Back at Hut Point, Cherry and eleven others had to wait for the sea ice to freeze: it was their only route back to the main hut fifteen miles away at Cape Evans. It took a month longer than they had expected, leaving them stranded in the old
Discovery
shelter as autumn slid into winter. It was not a friendly hut. There was no outlet for the blubber stove, so the interior was permanently murky and filled with acrid smoke, and as neither walls nor roof were insulated it was rarely warm. They had exhausted their sledging supplies and were dependent on seals for food, fuel and light, though they had plenty of biscuit (delicious fried in blubber) and a small store of luxuries such as chocolate, lentils and raisins. Improvisation is the key to happiness in any camp, but attempts to manufacture an acetylene gas plant from a case of carbide they dug out resulted in several minor explosions before the project was abandoned. The men were black, and smelt of blubber. When Griff Taylor’s Geological Party got in after six weeks exploring the dry valleys in the Western Mountains they failed to recognise their sooty companions. These four new arrivals brought the population of the hut to sixteen.

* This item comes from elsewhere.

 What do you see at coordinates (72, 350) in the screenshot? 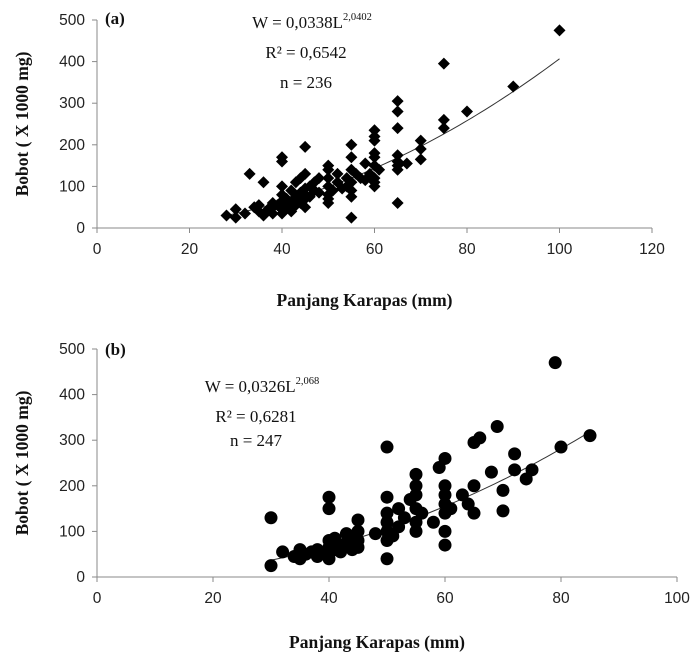
I see `panel-b-y-tick-label: 500` at bounding box center [72, 350].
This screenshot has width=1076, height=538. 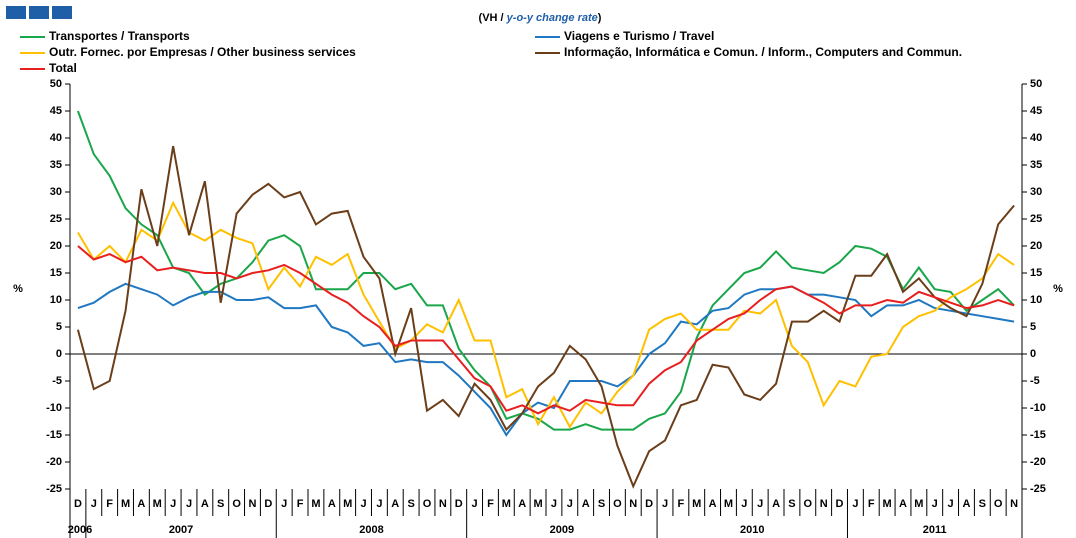 What do you see at coordinates (752, 530) in the screenshot?
I see `year-label: 2010` at bounding box center [752, 530].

They went climbing, or crouched in the lee of rocks on top of Observation Hill, sketching the glowing amber landscapes of late autumn. ‘We spent . . . our evenings in long discussions which seldom settled anything,’ Cherry wrote. Sitting on packing cases, they smoked in the dim glow of candles and the blubber lamp before spreading their reindeer-pelt sleeping bags on the floor. Water dripped on them all night, though after six weeks’ hard sledging they were able to sleep for twelve hours at a stretch without any difficulty. ‘Perhaps this is not everybody’s notion of a good time,’ Cherry wrote, ‘but it was good enough for us.’

Still dreaming of sea ice and killer whales, a week later, on 16 March, he went out with the last sledging party of the season to boost the depôt at Corner Camp. It was an eight-day trip. The temperature floundered in the minus thirties and forties and the wind shrieked furiously down from the Plateau. Silas wrote:

Supper by candlelight in frozen sweaty gear with hoarfrost down one’s neck and over everything. The metal cooker and Primus blistering at every touch. Then a struggle to unroll the frozen bags, change into frozen finnesko [reindeer-skin footwear, with fur on the outside] and wet warm socks . . . With luck you have melted the bag after two hours shivering and then you have all the feelings of a wet bath sponge till joy comes in the morning.

Even then, it took them an hour to put their boots back on.

At Hut Point, anxieties pressed upon Scott. ‘Bit by bit I am losing all faith in the dogs,’ he noted in his diary. As the days shortened the men lapsed into what Cherry described as ‘a very lazy and rather irritating existence waiting for the sea to freeze, which it does about every 24 hours, and then comes the wind and out it goes’. A dubious mass of brownish glue turned up under some snow and was found to be ten-year-old Bovril – a major discovery. They thawed out some old copies of the
Girl’s Own Paper
, and a battered edition of Stanley Weyman’s
My Lady Rotha
, which they all read, the suspense of the plot permanent since the end was missing. After the last box of lavatory paper had been counted out – twenty-nine sheets were issued to each man – back numbers of the
Contemporary Review
(‘contemporary to ten years ago’) fulfilled a useful function.